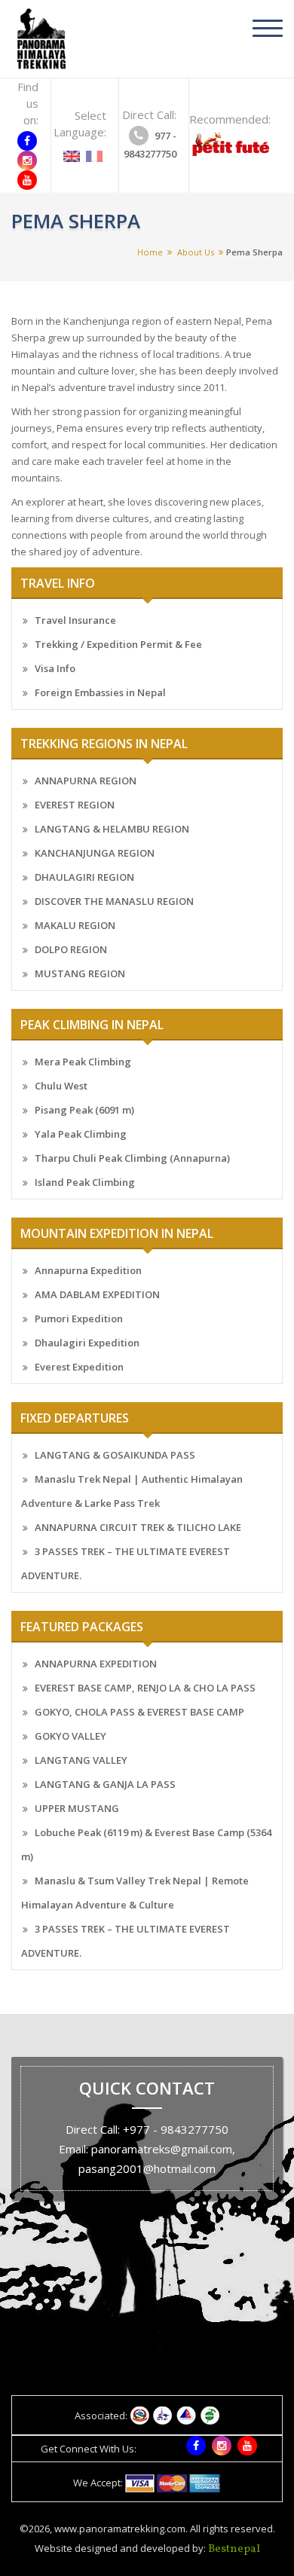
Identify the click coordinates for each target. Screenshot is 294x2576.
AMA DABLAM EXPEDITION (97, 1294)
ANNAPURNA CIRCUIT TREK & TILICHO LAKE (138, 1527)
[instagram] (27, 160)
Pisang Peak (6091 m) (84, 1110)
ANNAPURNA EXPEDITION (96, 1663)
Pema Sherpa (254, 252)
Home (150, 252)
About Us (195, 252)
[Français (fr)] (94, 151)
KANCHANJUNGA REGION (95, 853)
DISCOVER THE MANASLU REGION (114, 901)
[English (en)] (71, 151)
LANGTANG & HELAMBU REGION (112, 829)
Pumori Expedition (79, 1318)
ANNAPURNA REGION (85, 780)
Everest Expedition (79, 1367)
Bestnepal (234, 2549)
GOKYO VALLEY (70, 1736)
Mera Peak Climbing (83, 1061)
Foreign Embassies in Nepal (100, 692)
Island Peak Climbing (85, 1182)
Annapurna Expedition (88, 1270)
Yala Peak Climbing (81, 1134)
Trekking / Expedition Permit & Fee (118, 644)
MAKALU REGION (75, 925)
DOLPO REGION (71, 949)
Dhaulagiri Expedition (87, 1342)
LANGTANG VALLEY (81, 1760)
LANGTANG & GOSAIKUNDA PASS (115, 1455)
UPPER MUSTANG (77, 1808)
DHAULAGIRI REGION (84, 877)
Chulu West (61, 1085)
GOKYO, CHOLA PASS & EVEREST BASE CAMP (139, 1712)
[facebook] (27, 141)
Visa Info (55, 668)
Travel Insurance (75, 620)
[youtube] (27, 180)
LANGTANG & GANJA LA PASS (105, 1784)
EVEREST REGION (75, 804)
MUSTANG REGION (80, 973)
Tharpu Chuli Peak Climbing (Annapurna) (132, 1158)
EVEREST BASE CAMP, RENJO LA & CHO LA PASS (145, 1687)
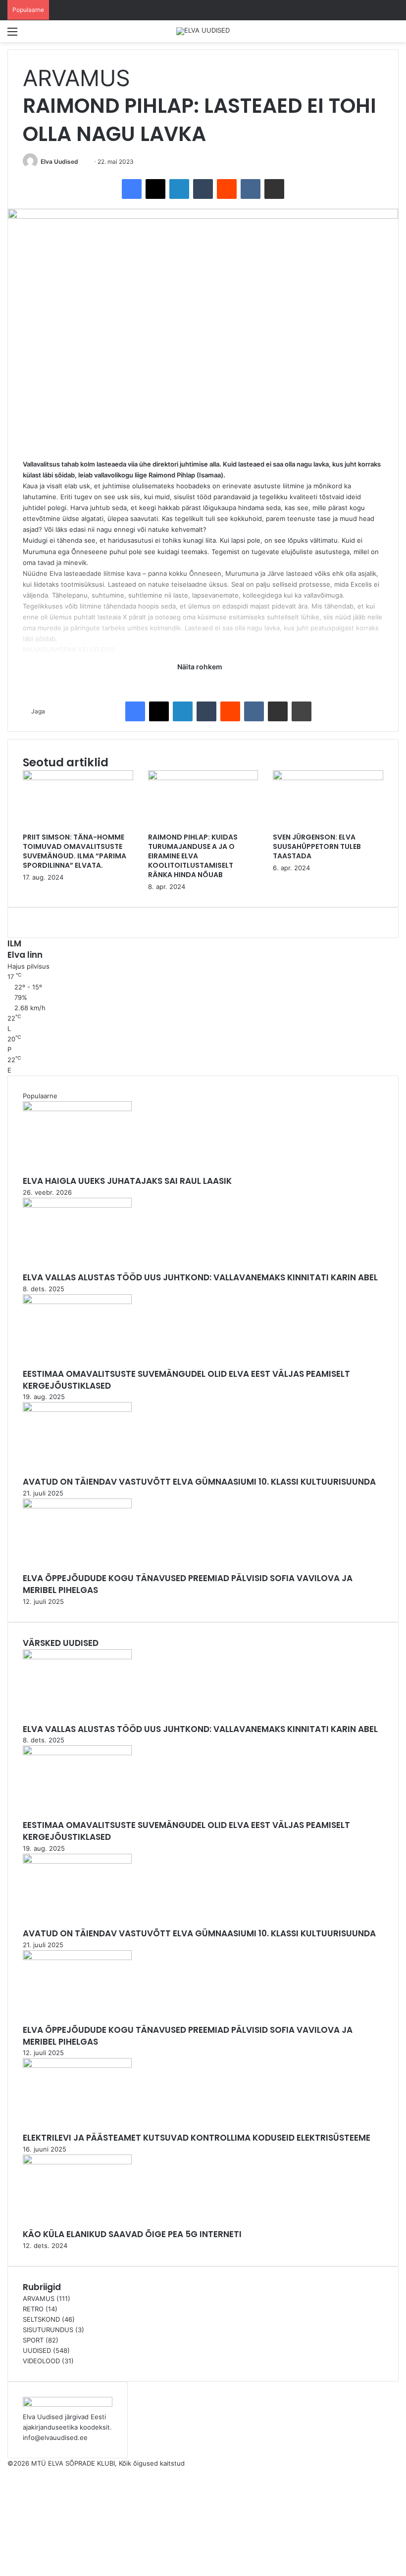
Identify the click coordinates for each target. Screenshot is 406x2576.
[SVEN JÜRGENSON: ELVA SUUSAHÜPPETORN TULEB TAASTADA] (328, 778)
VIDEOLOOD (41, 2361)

=====

## [What you should do]
Word for word, set down each record shown above, omitting the pictures.

## [Task solution]
Identify the click coordinates for each target. Screenshot is 294x2576.
AMA DABLAM EXPEDITION (97, 1294)
ANNAPURNA CIRCUIT TREK & TILICHO LAKE (138, 1527)
[instagram] (27, 160)
Pisang Peak (6091 m) (84, 1110)
ANNAPURNA EXPEDITION (96, 1663)
Pema Sherpa (254, 252)
Home (150, 252)
About Us (195, 252)
[Français (fr)] (94, 151)
KANCHANJUNGA REGION (95, 853)
DISCOVER THE MANASLU REGION (114, 901)
[English (en)] (71, 151)
LANGTANG & HELAMBU REGION (112, 829)
Pumori Expedition (79, 1318)
ANNAPURNA REGION (85, 780)
Everest Expedition (79, 1367)
Bestnepal (234, 2549)
GOKYO VALLEY (70, 1736)
Mera Peak Climbing (83, 1061)
Foreign Embassies in Nepal (100, 692)
Island Peak Climbing (85, 1182)
Annapurna Expedition (88, 1270)
Yala Peak Climbing (81, 1134)
Trekking / Expedition Permit & Fee (118, 644)
MAKALU REGION (75, 925)
DOLPO REGION (71, 949)
Dhaulagiri Expedition (87, 1342)
LANGTANG VALLEY (81, 1760)
LANGTANG & GOSAIKUNDA PASS (115, 1455)
UPPER MUSTANG (77, 1808)
DHAULAGIRI REGION (84, 877)
Chulu West (61, 1085)
GOKYO, CHOLA PASS & EVEREST BASE CAMP (139, 1712)
[facebook] (27, 141)
Visa Info (55, 668)
Travel Insurance (75, 620)
[youtube] (27, 180)
LANGTANG & GANJA LA PASS (105, 1784)
EVEREST REGION (75, 804)
MUSTANG REGION (80, 973)
Tharpu Chuli Peak Climbing (Annapurna) (132, 1158)
EVEREST BASE CAMP, RENJO LA & CHO LA PASS (145, 1687)
Identify the click coordinates for each target. Screenshot is 406x2576.
[SVEN JÜRGENSON: ELVA SUUSAHÜPPETORN TULEB TAASTADA] (328, 778)
VIDEOLOOD (41, 2361)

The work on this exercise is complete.